Jan Fitschen: Operasyonun hassasiyetinin tabii ki farkındaydık, saf değiliz. Ama bize verilen bir görev vardı ve sadece bizden bekleneni yaptık, yani şüpheli bir gemiyi kontrol ettik. Bu tür bir kontrol, geminin nereden geldiğinden bağımsızdır. Sonrasında neler yaşanacağı bizim elimizde olan birşey değil.
Operasyon nasıl gerçekleşti?
Rosaline A'nın Libya'ya silah taşıyor olabileceği, dolayısıyla BM ambargosunu ihlal ediyor olabileceğine dair bize haber geldi. Bunun üzerine geminin bağlı olduğu ülke, gemide arama yapılması gerektiği konusunda bilgilendirildi ve rızanın alınması için ciddi çaba gösterildi. Geminin bağlı olduğu ülke olarak Türkiye'nin belli bir süre içinde tepki vermemesi üzerine bu, operasyon komuta merkezi tarafından gemiye çıkılması için sessiz bir rıza olarak değerlendirildi. BM kararı böyle öngörüyor. Bunun üzerine helikopterimizle gemiye inerek teftişe başladık. Türkiye'nin akşam saatlerinde resmen karşı çıkmasına kadar arama yapıldı. O ana kadar gemide silaha rastlamadık.
Anlattıklarınız kulağa çok sıradanmış gibi geliyor. Ortada Türk televizyonlarında da gösterilen kamera görüntüleri var. Ağır silahlı Alman askerlerinin elleri havaya kaldırılmış mürettebatı bir yere götürdüğü ve ayrıca oldukça hararetli bir tartışma görülüyor görüntülerde.
Evet, askerler ağır silahlıydı. Çünkü bu bir dost ziyareti değildi. Gemide neyle karşılaşılacağını, durumun ne olduğunu kimse bilmiyordu. Sonuçta arama yaptıklarında polisler de yanlarında silah taşır. Kamera görüntülerine gelince, bunlar sadece iki kare. Birinde ekip, gemi kaptanıyla hararetli bir tartışma yaşıyor. Bunun nedeni kişinin birdenbire ve kısa süreliğine duygusal tepki vermesiydi.
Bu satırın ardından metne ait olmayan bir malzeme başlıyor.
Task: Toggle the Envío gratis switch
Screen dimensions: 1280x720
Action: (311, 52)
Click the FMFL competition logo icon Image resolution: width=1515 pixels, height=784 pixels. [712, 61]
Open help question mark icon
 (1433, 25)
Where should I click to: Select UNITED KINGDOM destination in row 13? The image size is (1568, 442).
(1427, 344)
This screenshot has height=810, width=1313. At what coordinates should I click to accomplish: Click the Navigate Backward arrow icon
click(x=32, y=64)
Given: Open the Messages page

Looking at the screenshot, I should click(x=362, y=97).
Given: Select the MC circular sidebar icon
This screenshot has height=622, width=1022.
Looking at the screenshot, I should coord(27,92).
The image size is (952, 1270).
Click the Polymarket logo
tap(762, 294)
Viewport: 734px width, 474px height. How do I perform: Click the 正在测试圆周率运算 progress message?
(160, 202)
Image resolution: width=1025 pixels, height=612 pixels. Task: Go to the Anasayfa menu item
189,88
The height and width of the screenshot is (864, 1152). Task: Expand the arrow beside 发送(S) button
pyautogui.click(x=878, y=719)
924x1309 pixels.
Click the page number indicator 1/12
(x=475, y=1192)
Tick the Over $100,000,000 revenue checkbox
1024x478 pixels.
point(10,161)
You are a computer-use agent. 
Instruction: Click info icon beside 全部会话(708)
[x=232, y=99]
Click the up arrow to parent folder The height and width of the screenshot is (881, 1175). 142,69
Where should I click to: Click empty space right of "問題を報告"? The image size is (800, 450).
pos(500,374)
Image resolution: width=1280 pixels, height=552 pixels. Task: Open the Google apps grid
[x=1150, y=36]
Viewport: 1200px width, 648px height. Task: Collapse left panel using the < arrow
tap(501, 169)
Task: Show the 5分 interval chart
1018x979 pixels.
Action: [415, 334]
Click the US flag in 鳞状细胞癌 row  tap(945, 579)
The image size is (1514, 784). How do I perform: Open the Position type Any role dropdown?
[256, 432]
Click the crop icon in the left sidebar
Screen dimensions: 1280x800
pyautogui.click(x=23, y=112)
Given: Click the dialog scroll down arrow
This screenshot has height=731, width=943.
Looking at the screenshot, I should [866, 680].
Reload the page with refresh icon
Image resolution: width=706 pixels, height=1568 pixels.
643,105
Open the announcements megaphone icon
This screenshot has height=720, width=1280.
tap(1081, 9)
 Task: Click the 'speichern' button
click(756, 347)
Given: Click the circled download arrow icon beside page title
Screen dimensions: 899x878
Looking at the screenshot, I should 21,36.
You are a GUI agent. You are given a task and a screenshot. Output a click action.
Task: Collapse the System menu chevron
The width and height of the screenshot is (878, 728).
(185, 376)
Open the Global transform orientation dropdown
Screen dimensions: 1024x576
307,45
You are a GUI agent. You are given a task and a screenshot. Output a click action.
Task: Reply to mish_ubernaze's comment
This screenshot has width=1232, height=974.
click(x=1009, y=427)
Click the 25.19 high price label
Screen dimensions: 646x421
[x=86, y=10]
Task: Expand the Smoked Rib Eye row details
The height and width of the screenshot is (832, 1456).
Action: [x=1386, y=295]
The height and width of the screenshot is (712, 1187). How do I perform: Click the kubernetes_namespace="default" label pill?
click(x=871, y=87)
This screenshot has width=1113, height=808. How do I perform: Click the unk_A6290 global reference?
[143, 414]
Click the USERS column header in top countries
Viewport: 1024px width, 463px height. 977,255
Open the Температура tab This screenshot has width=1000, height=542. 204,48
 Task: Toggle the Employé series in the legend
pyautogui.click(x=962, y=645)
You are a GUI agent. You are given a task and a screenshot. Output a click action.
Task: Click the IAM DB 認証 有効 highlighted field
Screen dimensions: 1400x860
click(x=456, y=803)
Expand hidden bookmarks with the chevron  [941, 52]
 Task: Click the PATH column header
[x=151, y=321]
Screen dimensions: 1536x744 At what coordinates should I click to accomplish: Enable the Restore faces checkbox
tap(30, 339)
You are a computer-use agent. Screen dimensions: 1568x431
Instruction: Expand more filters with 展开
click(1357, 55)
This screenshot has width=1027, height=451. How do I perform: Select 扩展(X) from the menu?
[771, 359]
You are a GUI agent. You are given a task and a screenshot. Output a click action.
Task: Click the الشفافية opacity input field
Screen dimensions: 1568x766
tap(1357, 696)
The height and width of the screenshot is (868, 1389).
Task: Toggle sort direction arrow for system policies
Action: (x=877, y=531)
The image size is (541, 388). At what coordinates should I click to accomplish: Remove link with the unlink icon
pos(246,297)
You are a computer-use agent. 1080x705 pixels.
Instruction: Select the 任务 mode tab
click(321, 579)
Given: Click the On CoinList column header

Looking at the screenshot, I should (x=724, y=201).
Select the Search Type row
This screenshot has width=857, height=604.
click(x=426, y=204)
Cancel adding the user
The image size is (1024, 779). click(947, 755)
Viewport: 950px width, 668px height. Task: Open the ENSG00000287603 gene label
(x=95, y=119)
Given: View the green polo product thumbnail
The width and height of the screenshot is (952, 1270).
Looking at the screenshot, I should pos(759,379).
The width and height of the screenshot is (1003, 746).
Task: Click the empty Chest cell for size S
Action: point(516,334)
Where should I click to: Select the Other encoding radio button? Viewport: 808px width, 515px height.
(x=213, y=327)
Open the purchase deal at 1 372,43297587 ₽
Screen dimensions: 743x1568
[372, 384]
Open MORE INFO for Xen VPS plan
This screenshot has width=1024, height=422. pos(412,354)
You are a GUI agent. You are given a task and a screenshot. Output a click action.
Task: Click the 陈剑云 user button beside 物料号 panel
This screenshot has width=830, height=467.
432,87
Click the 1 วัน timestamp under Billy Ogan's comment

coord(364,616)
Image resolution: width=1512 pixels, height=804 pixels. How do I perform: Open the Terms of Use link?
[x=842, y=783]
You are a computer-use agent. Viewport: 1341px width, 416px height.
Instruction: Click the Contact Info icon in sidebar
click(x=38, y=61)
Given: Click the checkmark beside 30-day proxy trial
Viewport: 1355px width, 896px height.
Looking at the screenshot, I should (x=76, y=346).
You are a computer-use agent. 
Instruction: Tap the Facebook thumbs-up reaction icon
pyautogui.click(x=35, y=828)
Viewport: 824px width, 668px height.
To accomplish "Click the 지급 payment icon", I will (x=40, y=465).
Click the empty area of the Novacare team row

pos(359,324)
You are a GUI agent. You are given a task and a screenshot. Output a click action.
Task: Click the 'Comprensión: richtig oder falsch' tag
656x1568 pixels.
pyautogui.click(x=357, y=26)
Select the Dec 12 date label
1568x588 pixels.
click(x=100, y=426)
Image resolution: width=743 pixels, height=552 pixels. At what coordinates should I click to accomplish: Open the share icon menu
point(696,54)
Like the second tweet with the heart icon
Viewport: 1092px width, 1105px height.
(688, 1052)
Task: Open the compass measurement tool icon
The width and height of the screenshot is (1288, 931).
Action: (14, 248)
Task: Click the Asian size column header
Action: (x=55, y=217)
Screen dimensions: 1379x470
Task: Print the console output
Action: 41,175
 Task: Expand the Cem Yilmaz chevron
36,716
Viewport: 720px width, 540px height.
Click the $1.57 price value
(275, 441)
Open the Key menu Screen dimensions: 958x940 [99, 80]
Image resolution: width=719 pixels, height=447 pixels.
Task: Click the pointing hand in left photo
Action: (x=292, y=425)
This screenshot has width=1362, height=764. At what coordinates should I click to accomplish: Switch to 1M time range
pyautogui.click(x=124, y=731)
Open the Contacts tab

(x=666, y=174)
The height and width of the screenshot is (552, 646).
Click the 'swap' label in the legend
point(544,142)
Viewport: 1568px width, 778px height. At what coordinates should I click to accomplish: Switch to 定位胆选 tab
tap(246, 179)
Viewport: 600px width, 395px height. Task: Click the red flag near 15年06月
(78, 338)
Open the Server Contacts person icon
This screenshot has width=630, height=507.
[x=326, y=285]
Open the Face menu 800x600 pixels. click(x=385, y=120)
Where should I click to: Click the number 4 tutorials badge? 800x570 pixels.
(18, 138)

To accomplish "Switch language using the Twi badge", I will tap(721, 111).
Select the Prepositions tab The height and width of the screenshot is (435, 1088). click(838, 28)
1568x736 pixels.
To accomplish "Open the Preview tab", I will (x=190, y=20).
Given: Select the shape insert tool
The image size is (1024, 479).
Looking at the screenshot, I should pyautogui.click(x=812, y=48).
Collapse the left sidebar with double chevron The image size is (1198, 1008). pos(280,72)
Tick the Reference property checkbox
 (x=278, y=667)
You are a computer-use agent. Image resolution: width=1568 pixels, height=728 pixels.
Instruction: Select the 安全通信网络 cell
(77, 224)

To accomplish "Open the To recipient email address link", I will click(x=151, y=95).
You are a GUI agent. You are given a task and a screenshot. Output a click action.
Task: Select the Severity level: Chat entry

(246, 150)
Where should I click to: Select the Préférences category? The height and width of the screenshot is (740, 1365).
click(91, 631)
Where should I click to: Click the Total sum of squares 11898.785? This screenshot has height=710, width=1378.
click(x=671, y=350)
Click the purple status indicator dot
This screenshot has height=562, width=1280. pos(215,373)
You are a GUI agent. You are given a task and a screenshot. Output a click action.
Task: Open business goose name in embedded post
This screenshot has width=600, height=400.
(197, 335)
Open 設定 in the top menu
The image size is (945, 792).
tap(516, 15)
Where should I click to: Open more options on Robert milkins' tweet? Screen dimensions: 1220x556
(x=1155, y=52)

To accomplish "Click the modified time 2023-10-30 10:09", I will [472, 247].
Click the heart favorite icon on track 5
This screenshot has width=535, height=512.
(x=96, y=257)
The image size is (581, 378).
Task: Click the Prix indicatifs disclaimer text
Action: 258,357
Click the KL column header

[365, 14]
Ama konu zor kullanmadan çözüldü.
Peki mürettebatın ellerinin havaya kaldırılması?
Bunun nedeni çok basit olarak, mürettebatta silah araması yapmadan önce askerlerimize yönelik olası bir tehdidi devre dışı bırakmaktı. Örneğin biri cebinden bir bıçak çıkarıp birine saplayabilirdi. Bu nedenle silah araması yapılmadan önce mürettebatın askerlere sadece elleri havada yaklaşmasına izin verildi. Mürettebatta kimsede silah bulunmadığı tespit edildikten sonra yeniden normal bir şekilde gemide hareket etmelerine izin verildi. Ayrıca gemide kameraların bulunduğunu biliyorduk ve üstlerini örtmeme kararını bilinçli olarak aldık.
Peki geminin Libya'ya silah taşıdığına dair elde işaretler varsa niye aramayı Türkiye'nin itirazına rağmen sonuna kadar devam ettirmediniz?
Operasyonun görev tanımı, gemi kaptanı ve mürettebatın direnişine rağmen arama yapabilmemizi öngörüyor. Ancak geminin bağlı olduğu ülkenin itirazına rağmen arama yapmak mümkün değil. Başka bir deyişle; ilgili ülke aramaya itiraz ediyorsa arama her zaman durdurulur.